AUGUSTA – While Gov. Paul LePage joined business leaders Monday to launch a campaign to interest more Maine students in manufacturing jobs, a new legislative committee was getting the rest of the story: More than 400,000 Mainers will reach retirement age in the next two decades, creating demand for what an economist called a quality work force.
Jobs were the theme of the day as the governor joined the Manufacturers Association of Maine, business leaders and students to launch a statewide marketing campaign to draw young Mainers to manufacturing jobs that employers are having trouble filling.
One reason is that students aren’t getting the word, LePage said, because schools are too focused on directing students to college and aren’t telling them about opportunities in business.
“Our schools have been in denial of what’s going on out there,” LePage said.
The LePage administration says the state’s manufacturing sector employs nearly 51,000 people, with average annual salaries of $50,000. More than half of all manufacturing careers in Maine are considered high-tech jobs, but many go unfilled because applicants lack the needed skills.
That’s the case for the Mathews Brothers window manufacturer in Belfast, which needs people with the skills and aptitude to run sophisticated machinery.
“We’re coming up with a talent gap,” the company’s director of marketing and international sales, Bob Maynes, said during a news conference to announce the new outreach effort.
In northern Maine, there’s a growing need for workers in woods-related industries, said Alexandra Ritchie, managing director of government and community relations for Cate Street Capital, parent company of Great Northern Paper.
The Millinocket mill, which is branching out with a new torrefied wood product to be used in coal-fired power plants in Europe to reduce carbon dioxide emissions, employs 257 people. But many of those skilled workers are aging and will have to be replaced.

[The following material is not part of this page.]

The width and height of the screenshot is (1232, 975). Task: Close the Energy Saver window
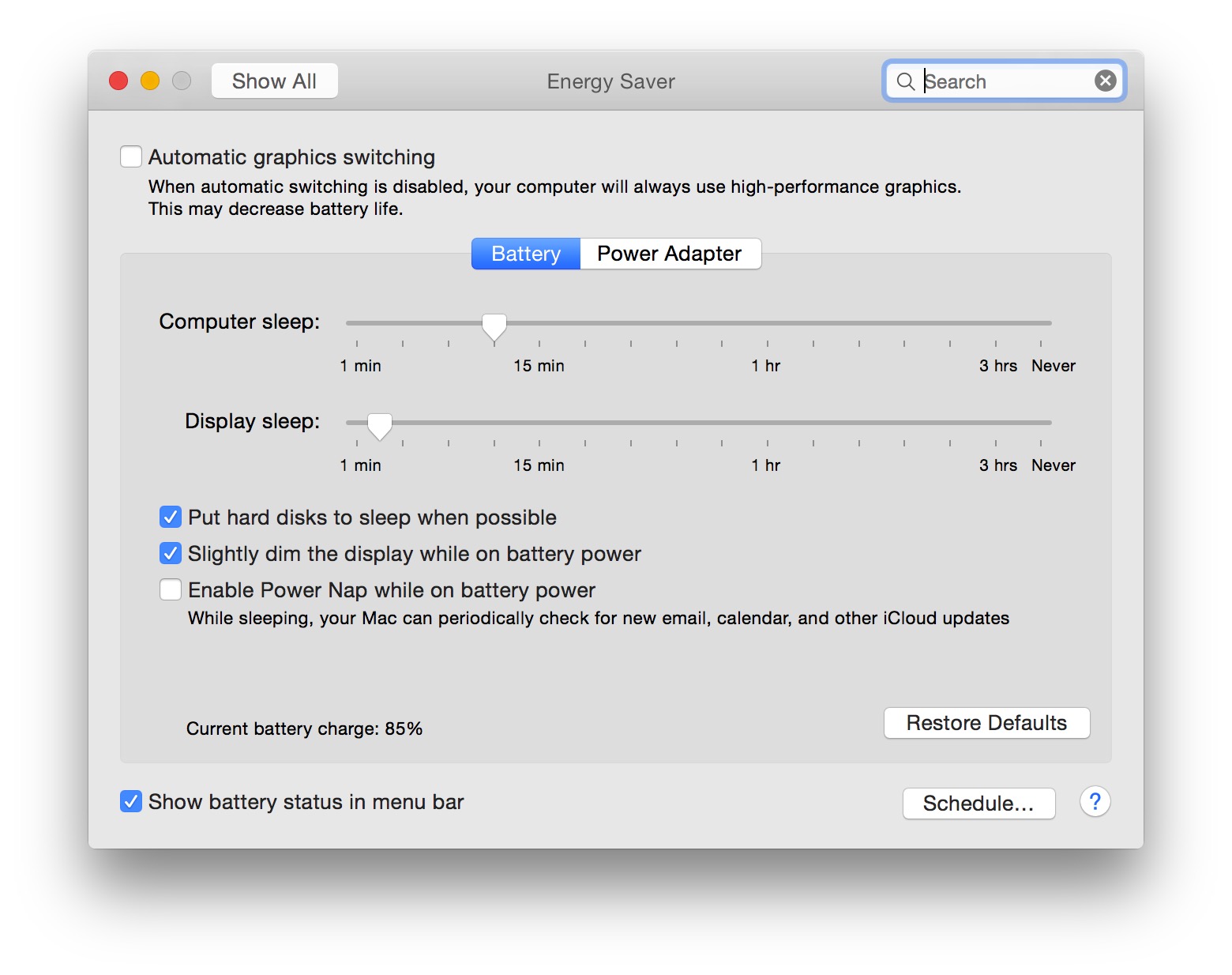pyautogui.click(x=118, y=81)
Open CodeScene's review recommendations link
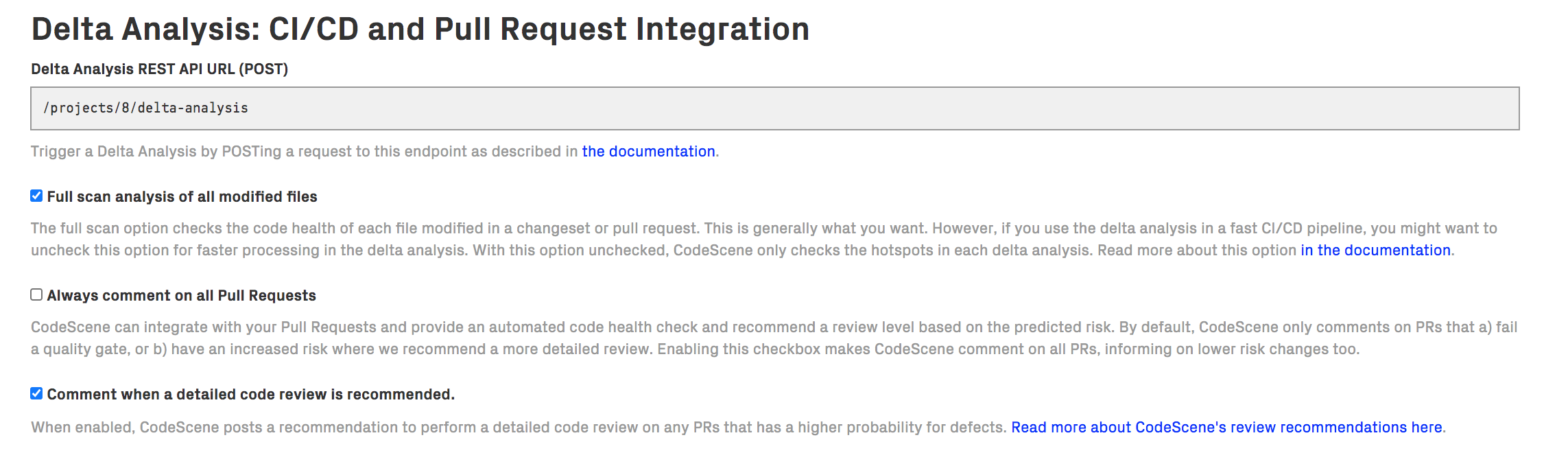The image size is (1568, 453). tap(1226, 428)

“We must be thinking a year from now, five years from now, 10 years from now,” said Ritchie.
Maine’s work force is indeed aging, economist Charles Colgan told legislators Monday.
During the next decade, 187,000 people in the state will become eligible for retirement, and in the decade after that, 218,000 more will reach retirement age, said Colgan, of the University of Southern Maine’s Muskie School of Public Service.
Although many will likely hang onto their jobs into traditional retirement years, all will gradually leave the workplace, he said.
With fewer people joining the work force in the next two decades, the number of workers will shrink by 50,000 to 60,000, creating a need to recruit from out of state, Colgan told the Joint Select Committee on Maine’s Workforce and Economic Future.
“For our long-term competitiveness, we’re not going to be able to compete as we once did on the quantity of our work force, and so we will have to compete on the quality of our work force. It will be the only thing that we will have to work with in an internationally competitive market,” Colgan said.
The committee, meeting for the first time Monday, was formed by legislative leaders and is being asked to produce legislation to address the “skills gap” and create a better atmosphere for business to thrive.
The committee cites a study that says from now to 2018, about 4,000 jobs in Maine will go unfilled because workers lack the skills to fill them.
LePage, a Republican, said he supports the work of the committee.